Visitors to the Jack Daniel's Distillery in Lynchburg, Tennessee, can relish the anomaly of sampling premium bourbon in a county that has remained dry since Prohibition. A more enduring thrill, however, is to tour the oldest distillery in the U.S., where every drop of the famous charcoal-mellowed whiskey is produced.
Head to Lynchburg, just 75 miles southeast of Nashville. The distillery is off the Lynchburg Highway.
Begin at the Visitor Center, where you can sign up for a tour and browse artifacts, bottles and historical pictures.
Take a free guided distillery tour, lasting an hour and 10 minutes and running regularly from 9 a.m. to 4.30 p.m. Tours visit the barrel warehouses, stills, spring and bottling plant.
See the iron safe that Jack kicked, causing his toe to turn gangrenous and leading to his untimely death. Visitors are welcome to give it a commemorative tap with their feet.
Upgrade to a sampling tour for a nominal fee. These tours are available six times a day, Monday to Sunday, to those over 21 and last roughly an hour and 45 minutes.
Visit the grinding room where charred sugar maple is crushed and pulverized to provide the 10-foot filter through which the whiskey is passed before it is aged in charred oak barrels.

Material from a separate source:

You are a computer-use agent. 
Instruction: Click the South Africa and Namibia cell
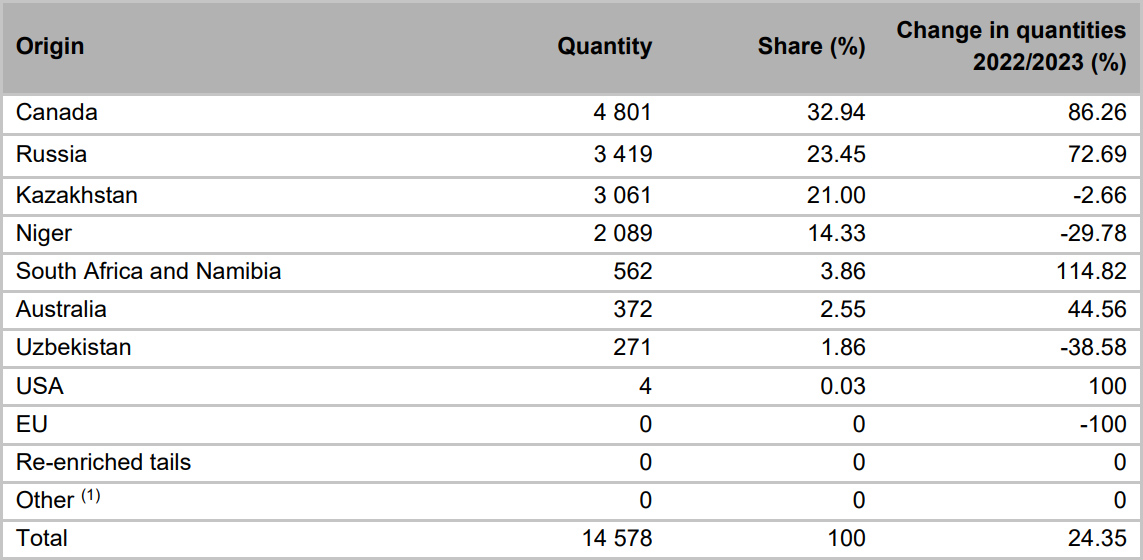(x=149, y=271)
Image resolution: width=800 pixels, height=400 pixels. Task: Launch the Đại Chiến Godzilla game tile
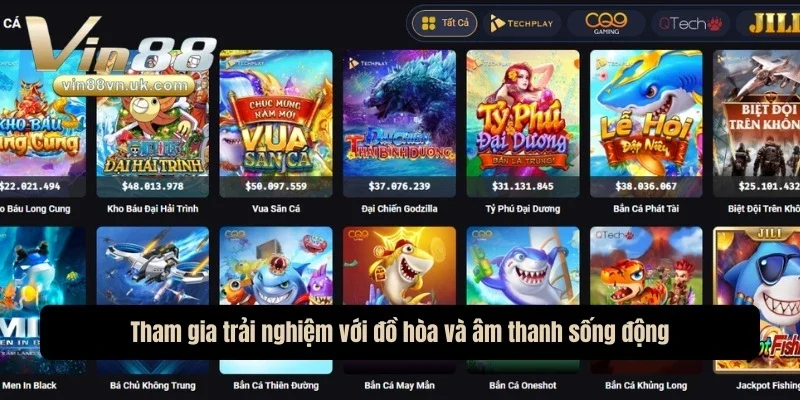point(399,123)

This slow filtration process gives the Tennessee whiskey its unique character.
Study the wall in the grinding room where a host of celebrities have signed their names in charcoal.
Round off the tour with a much-awaited tasting. Visitors are served small plastic cups that each have just a dash of house blends, from Jack Daniels Tennessee Whiskey to Gentleman Jack, to the mellow, single-barrel whiskey.
Visit the White Rabbit Bottle Shop to buy commemorative bottles of house blends. Since this is a dry county, the customer buys the glass bottle and the whiskey is free.
Soak up some of those fine bourbon samples with a hearty Southern lunch at the historic Miss Mary Bobo’s Boarding House Restaurant, where Uncle Jack himself dined more than 100 years ago.